Un geste qui grandit l’Afrique

Une première mondiale, saluée comme telle par le Haut Commissariat des Nations Unies pour les Réfugiés (HCR) : la Tanzanie a naturalisé, à la mi-avril, 162 000 Burundais réfugiés dans cette ancienne colonie britannique d’Afrique de l’Est depuis quatre décennies. A Bujumbura, on a applaudi ce « geste historique » avec un immense soulagement, car le Burundi n’a pas les moyens d’accueillir un aussi grand nombre de ses citoyens.

Fuyant les affrontements interethniques dans leur pays, ces personnes s’étaient réfugiées, par dizaines de milliers, en Tanzanie en 1972. Le président Julius Nyerere, pour qui le panafricanisme n’est pas qu’un simple mot, choisit de leur offrir l’hospitalité totale.
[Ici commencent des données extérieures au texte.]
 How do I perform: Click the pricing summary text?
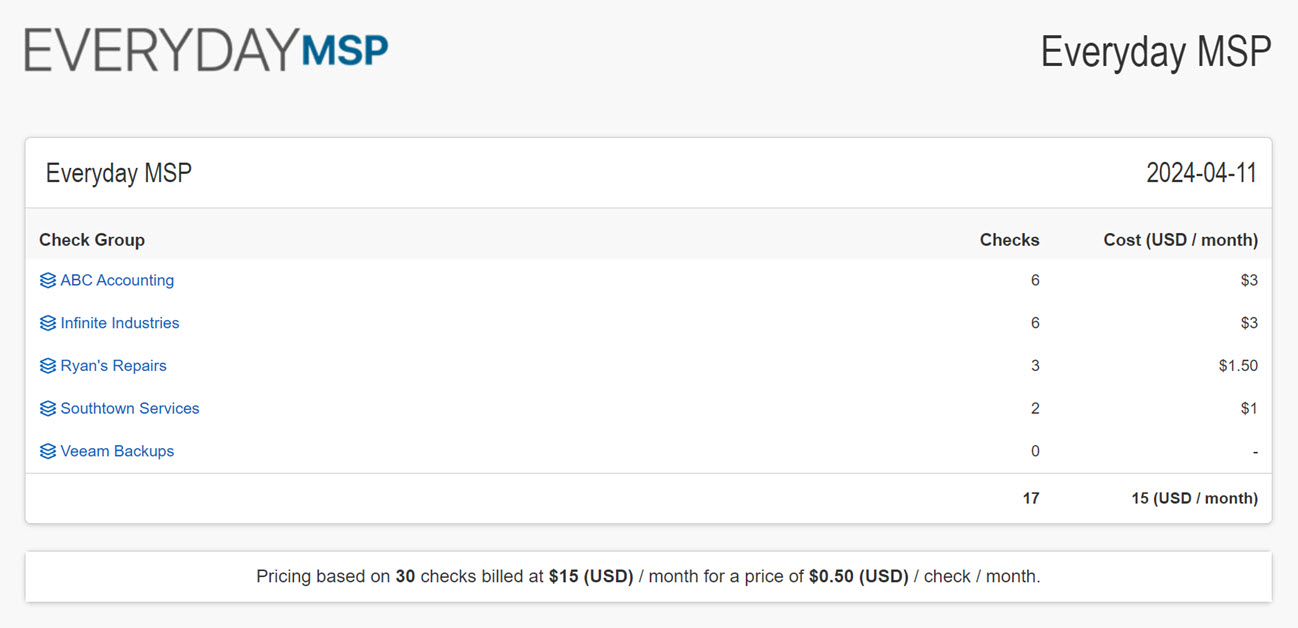click(x=648, y=577)
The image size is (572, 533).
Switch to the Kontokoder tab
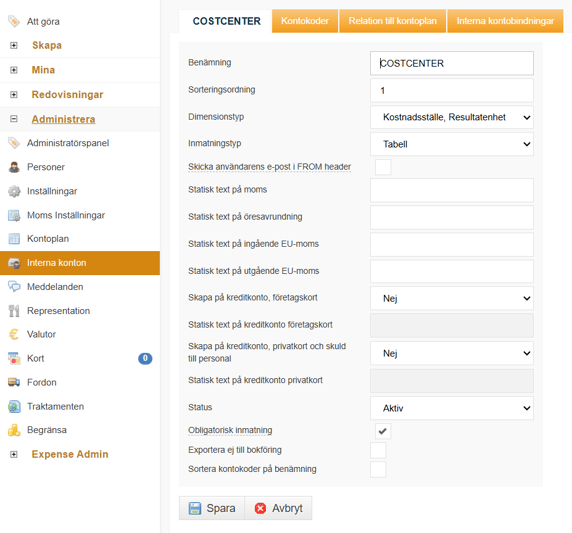[x=305, y=21]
Mieux, il fait attribuer à chacun un lopin de terre. Ce peuple d’agriculteurs se met au travail et réussit rapidement son intégration. Au point que le HCR conclut, en 1985, que ces réfugiés sont suffisamment autonomes pour ne plus avoir besoin de son assistance.
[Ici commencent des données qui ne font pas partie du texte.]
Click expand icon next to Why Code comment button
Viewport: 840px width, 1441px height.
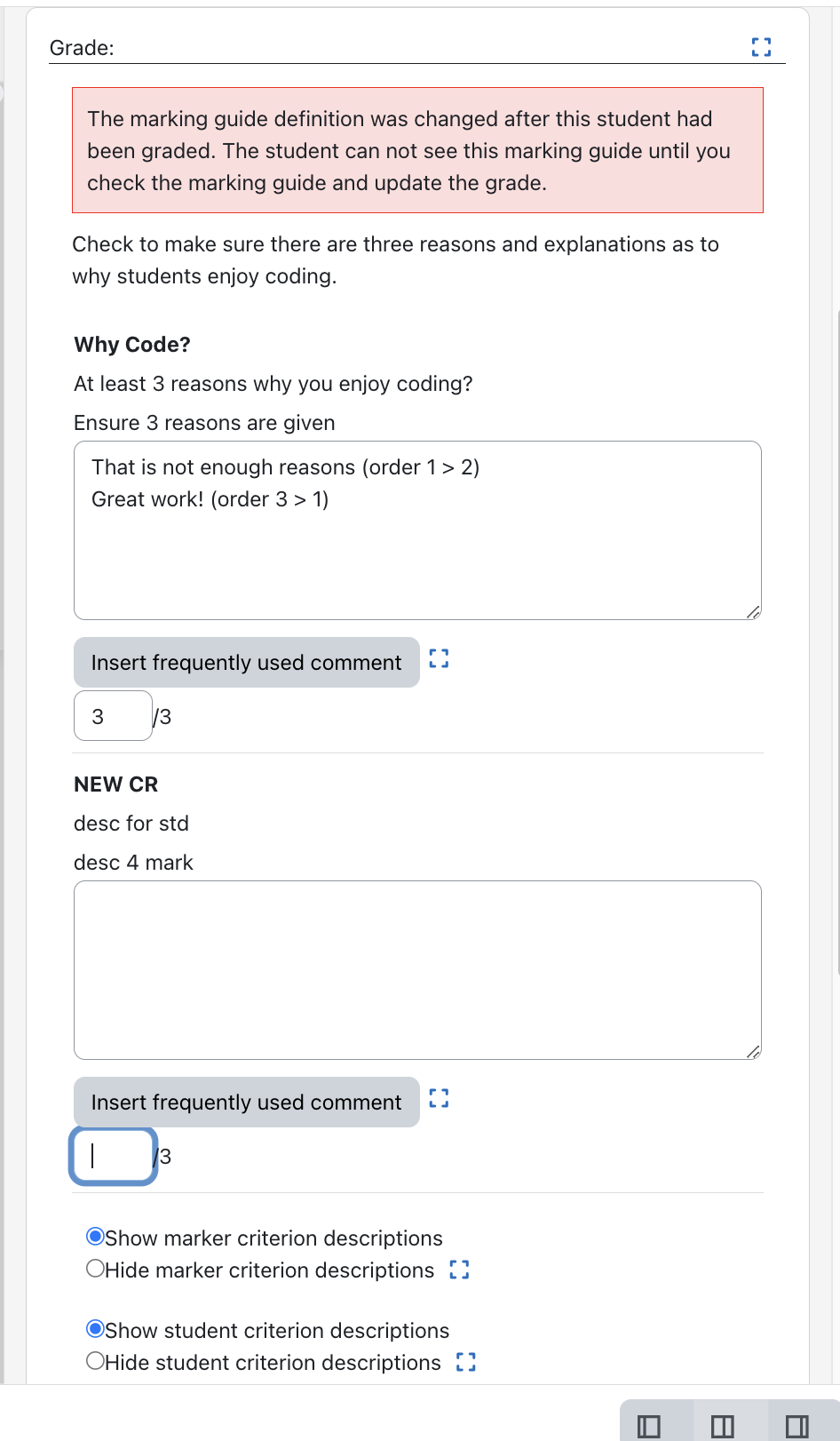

Une paix relative étant revenue au Burundi ces dernières années, une opération de retour a été engagée par le HCR, en concertation avec les gouvernements des deux pays. C’est à la large majorité, qui a choisi de ne pas rentrer, que le président Jakaya Kikweté vient de donner, d’une seule signature, la nationalité tanzanienne. Cent soixante deux mille personnes ! Et pour que cela se fasse dans la plus totale harmonie, le pouvoir a associé son opposition à cette décision. C’est donc réellement le peuple tanzanien tout entier qui accueille, en citoyenneté, ces réfugiés. Sans psychodrame ni fanfaronnade.
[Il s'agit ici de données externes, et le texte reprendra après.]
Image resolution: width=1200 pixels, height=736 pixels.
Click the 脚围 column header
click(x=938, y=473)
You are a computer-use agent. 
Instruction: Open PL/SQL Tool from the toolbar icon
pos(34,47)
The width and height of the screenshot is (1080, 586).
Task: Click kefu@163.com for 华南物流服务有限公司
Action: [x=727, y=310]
Le sous-sol de la Tanzanie ne regorge pas d’impressionnantes richesses et ses fonds marins ne sont pas imbibés d’or noir. En revanche, cette terre sur laquelle campe le Kilimandjaro (le plus haut sommet de l’Afrique) est fertile et le pays, bordé par l’Océan Indien et quelques uns des plus beaux lacs du continent, est magnifique. Mieux que tout cela, la Tanzanie est une des rares démocraties consolidées du continent. Elle inspire le respect aux institutions internationales et les organisations non gouvernementales ne cessent de la donner en exemple, tant pour les droits de l’homme que pour la bonne gouvernance. Loin d’être un accident, l’élégance et la générosité dont vient de faire preuve la Tanzanie s’inscrivent dans le sens de l’Histoire. Les dirigeants et le peuple de cette nation se sont toujours efforcés de faire honneur à l’Afrique et de la grandir aux yeux du monde. C’est à la fois une question de leadership et d’éducation. Un peuple qui accepte aussi facilement d’intégrer 162 000 réfugiés ne saurait être un peuple inculte.

Dans un de ces élans où le franc-parler, chez lui, l’emporte sur toute considération diplomatique, Abdoulaye Wade, le chef de l’Etat sénégalais, avait fait observer, aux pires moments de la crise ivoirienne, qu’un Burkinabé en Côte d’Ivoire était un immigré moins bien traité qu’un Africain en France, la réaction a été violente et les Sénégalais vivant en Côte d’Ivoire ont eu, pendant quelques heures, des sueurs froides. Au-delà du cas spécifique qu’évoquait le président Wade, l’Afrique, d’une manière générale, ne traite pas toujours les Africains d’autres nationalités avec la délicatesse et les égards que supposent les grands principes et les déclarations grandiloquentes faites à la tribune de l’Union Africaine. Le mérite de la Tanzanie n’en est donc que plus respectable.

Antonio Gutierres, haut-commissaire des Nations Unies pour les réfugiés, ne s’y est d’ailleurs pas trompé, qui a fait, à l’occasion de cette naturalisation massive, le déplacement de Dar-Es-Salam.

La Tanzanie, par sa générosité, vient de réconcilier l’Afrique avec les rêves de Marcus Garvey, Geoge Padmore, Kwame Nkrumah et autres pères du panafricanisme. Cette décision historique nous rappelle, surtout, qu’il ne faut jamais désespérer de ce continent.

Jean-Baptiste Placca est journaliste, fondateur du magazine « L’Autre Afrique ».